(SUPPLIED RECORDS Opens)

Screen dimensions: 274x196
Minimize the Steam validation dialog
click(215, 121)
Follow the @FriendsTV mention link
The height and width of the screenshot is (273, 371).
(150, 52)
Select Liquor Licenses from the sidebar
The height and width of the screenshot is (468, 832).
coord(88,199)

(SUPPLIED RECORDS Closes)

**TASK TO COMPLETE:** All of the data must be set down again exactly.

**ANSWER TO THE EXERCISE:**
Screen dimensions: 274x196
Minimize the Steam validation dialog
click(215, 121)
Follow the @FriendsTV mention link
The height and width of the screenshot is (273, 371).
(150, 52)
Select Liquor Licenses from the sidebar
The height and width of the screenshot is (468, 832).
coord(88,199)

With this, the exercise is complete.